■ INSTRUCTIONS
1. Which sentences in the macerating-toilet thread end with a question mark? Quote each one.
2. Can you carry the macerating-toilet thread on past its last line by writing the post that follows the final header?

■ PASSAGE
• • •

The other day I was reading about the macerating systems that are available for RV's (primarily Class 'A' motor homes). This looks like a pretty slick idea, as it allows the waste to be pumped uphill and/or long distances when the need arises. The problem is - and where I think they are missing the boat - is that the macerator is on the discharge side of the black tank. Sure it moves the waste that gets to the pump well, but does nothing for the stuff that is still stuck in the tank.

My thought then, is what if the macerator were placed between the toilet and the black tank? By chewing everything up before it gets to the tank, you would never have the issue of having to wait for the solids to break down before you dump. You could in fact dump at the park or on the way home, and get a really thorough flush quickly and easily every time.

Thinking I was on to something, I started researching macerator pumps on the internet, and how I might incorporate this idea into my Outback. It did not take long to discover that my idea was not original! maybe in it's application, but in fact the boating community has been using macerating toilets for years. In the case of marine installations, the reason is different. They often have to pump the waste uphill from the toilet to the black tank, but the method is the same. Chew everything up first... then store it.

So, getting to my question - in a rather long winded way - do any of you Outbackers out there have any experience with this type of toilet? I know there are a lot you with boats, and maybe you can shed some light on the subject. What are your experiences with such systems? Do they work well? Are they a pain to maintain? What's the pooper-scoop on these contraptions?

I have learned up front, that it would not be a cheap mod, but it does not seem like it would be particularly difficult to perform. One lingering question would be how to monitor tank levels. We all know the OEM indicators are, well, crap. And you would no longer have the simple solution of being able to simply look down the toilet. Maybe you nautical types would have some ideas here as well.

Anyway... There's something to ponder if you are bored at work today!

Happy Trails,
Doug


----------



## Sayonara (Jul 23, 2007)

The nicest thing about our boats toilet system vs the OB's is that it was what they called a "Vacuflush" there was a tank in the engine room that pressurized the system (negative). when you flushed, the negative pressure "sucked" the waste away in to the holding tank. Ours also had a macerator but when boating on fresh water the system had to be disabled as it is not legal to discharge "black water" or waste in fresh water. if you were ever boarded and checked they would fine you if it were in a readily operating condition. I believe you can use a macerator on salt water with minimum distances from shore (5 miles maybe). the macerator was installed in the bottom of the hull after the tank and ran while the boat discharged the waste in to the water. Many describe it as a blender sucking the waste from the tank, chopping it and discharging in to the water. All of this opccuring after the flush and in a seperate operation when the tank would be full.


----------



## jasonrebecca (Oct 30, 2007)

My in-laws boat has two macerating heads on their 40' Chris Craft.
They pump from the head to the holding tank and is macerated between the head and tank.
It is then pumped out when you dump at the dock.
You have either have it sucked out or dump it in open water.


----------



## Nathan (Jan 2, 2007)

• • •

■ EXTRACTED INFORMATION
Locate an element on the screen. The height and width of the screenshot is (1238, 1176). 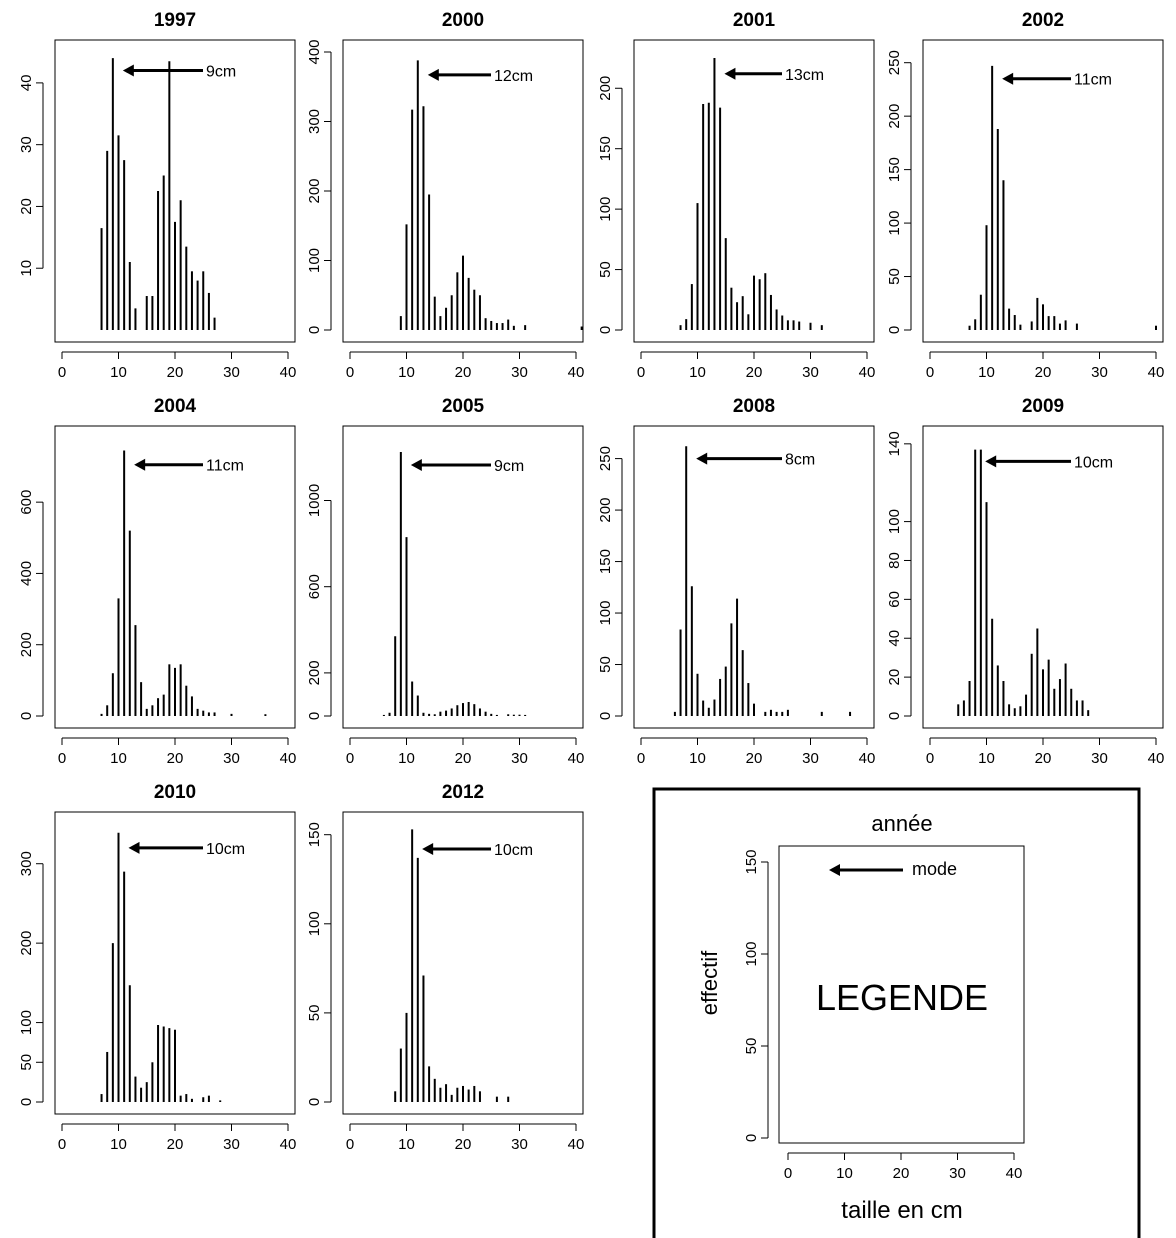
legend-x-tick-label: 20 is located at coordinates (902, 1174). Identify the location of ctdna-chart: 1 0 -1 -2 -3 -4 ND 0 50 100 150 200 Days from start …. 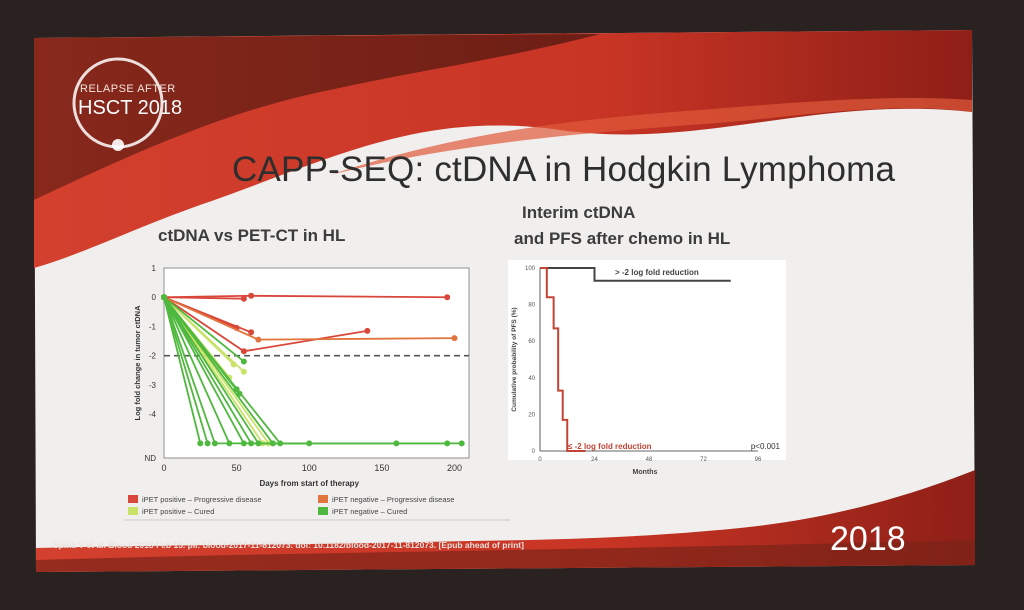
(302, 376).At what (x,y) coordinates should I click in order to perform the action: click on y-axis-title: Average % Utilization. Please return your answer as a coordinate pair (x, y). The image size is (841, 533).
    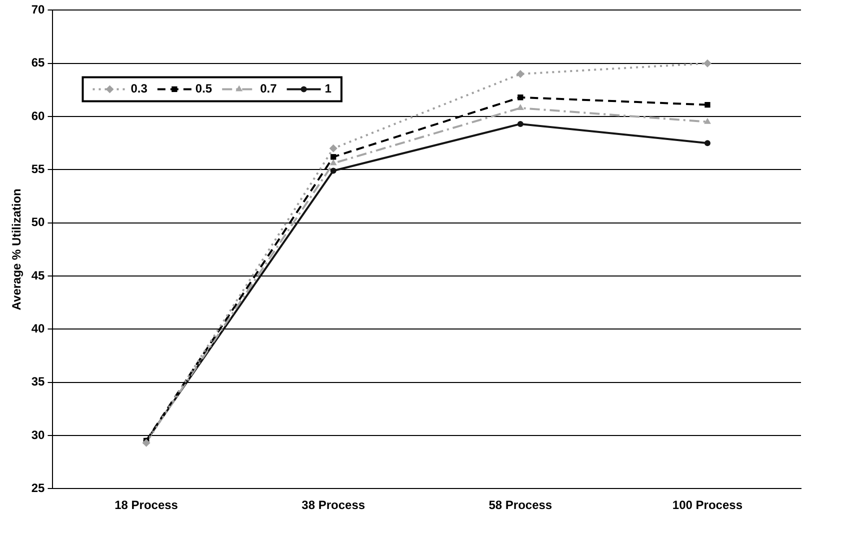
    Looking at the image, I should click on (17, 249).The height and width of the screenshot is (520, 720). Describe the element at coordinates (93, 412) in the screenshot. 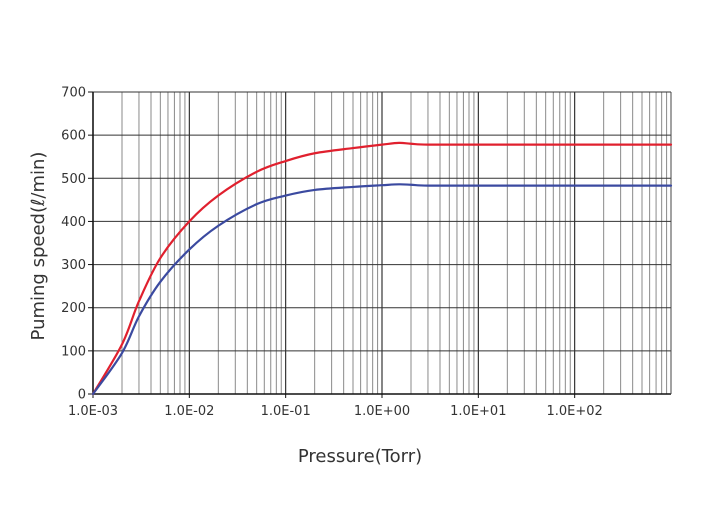

I see `x-tick-label: 1.0E-03` at that location.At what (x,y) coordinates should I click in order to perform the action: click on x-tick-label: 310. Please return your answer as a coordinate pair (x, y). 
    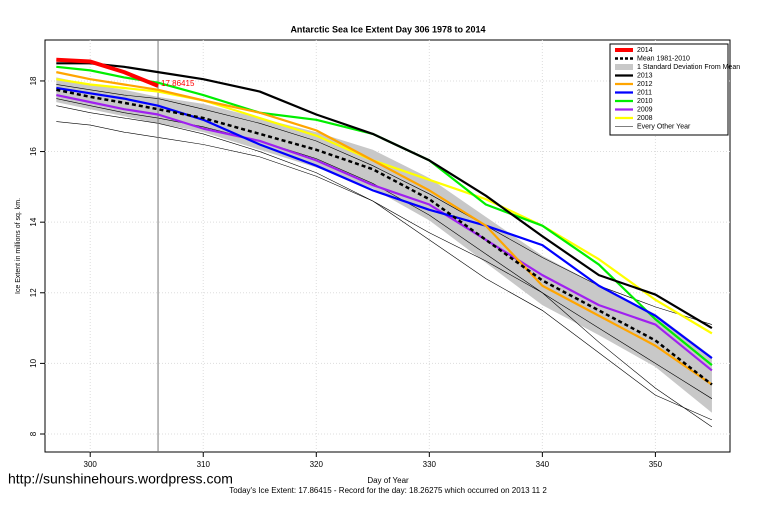
    Looking at the image, I should click on (204, 464).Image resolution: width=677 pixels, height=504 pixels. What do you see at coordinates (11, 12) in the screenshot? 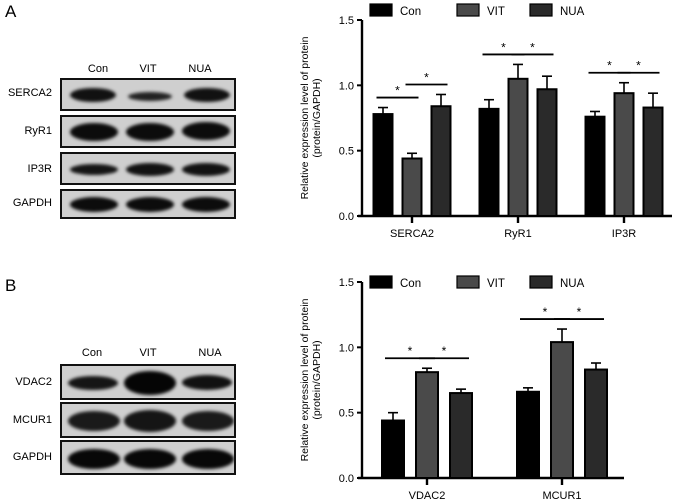
I see `panel-letter-a: A` at bounding box center [11, 12].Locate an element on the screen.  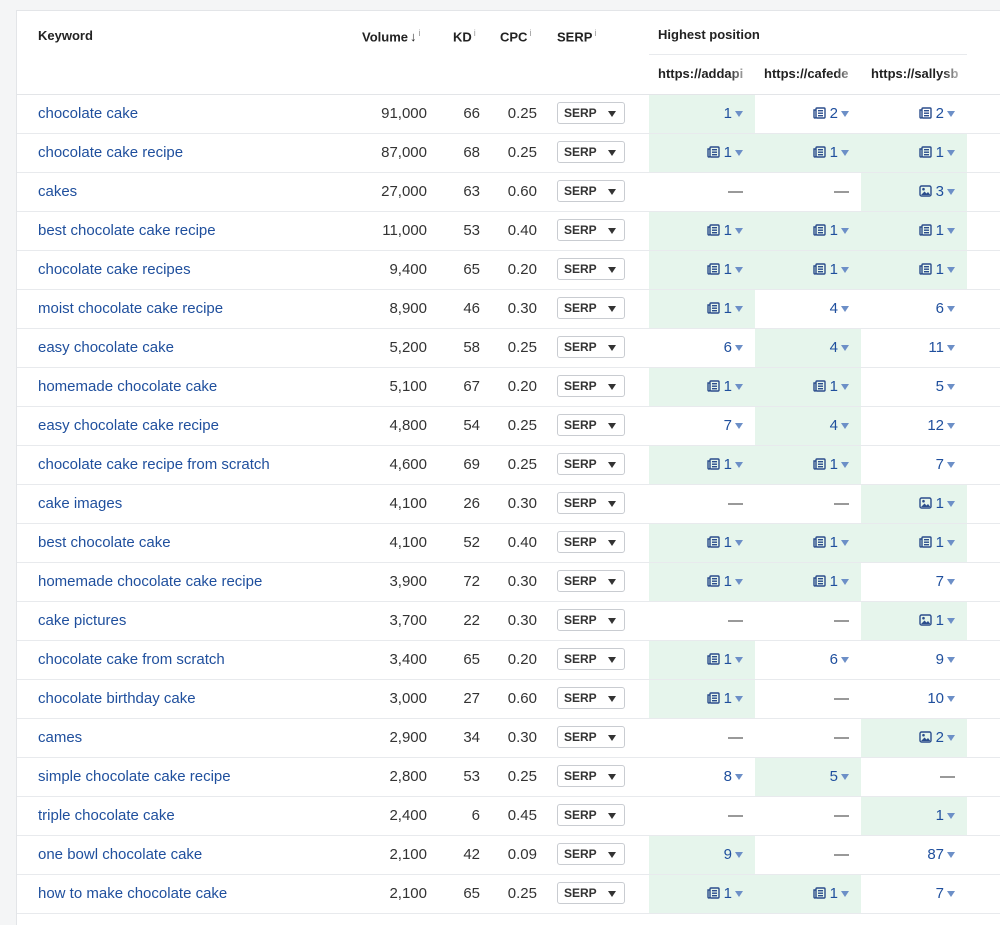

• • •

■ RESULTS
1.
- "My thought then, is what if the macerator were placed between the toilet and the black tank?"
- "So, getting to my question - in a rather long winded way - do any of you Outbackers out there have any experience with this type of toilet?"
- "What are your experiences with such systems?"
- "Do they work well?"
- "Are they a pain to maintain?"
- "What's the pooper-scoop on these contraptions?"

2.
jasonrebecca said:


> ...
> You have either have it sucked out or dump it in open water.


Would an interstate for a trailer be the equivalent of open water for a boat?


----------



## Sayonara (Jul 23, 2007)

jasonrebecca said:


> My in-laws boat has two macerating heads on their 40' Chris Craft.
> They pump from the head to the holding tank and is macerated between the head and tank.
> It is then pumped out when you dump at the dock.
> You have either have it sucked out or dump it in open water.


Mine had a bypass to select either: Pump or dump.... I dont thint they would only limit you to dumping in the water would they? If your in your marina and your tank fills you have to travel out and dump, then come back?


----------



## garyb1st (Dec 6, 2007)

So far we haven't had any problems. But that's because NO solids go in the toilet. That's going to get old on our upcoming trip. I was thinking of having a flushing system installed. Now I'm not so sure. I hope this doesn't gross anyone out but does anyone just put the toilet paper in a trash bag and dump it separately. It seems like toilet paper is the culprit.


----------



## jasonrebecca (Oct 30, 2007)

It can either be dumped into open water or sucked out at the marina.



Sayonara said:


> My in-laws boat has two macerating heads on their 40' Chris Craft.
> They pump from the head to the holding tank and is macerated between the head and tank.
> It is then pumped out when you dump at the dock.
> You have either have it sucked out or dump it in open water.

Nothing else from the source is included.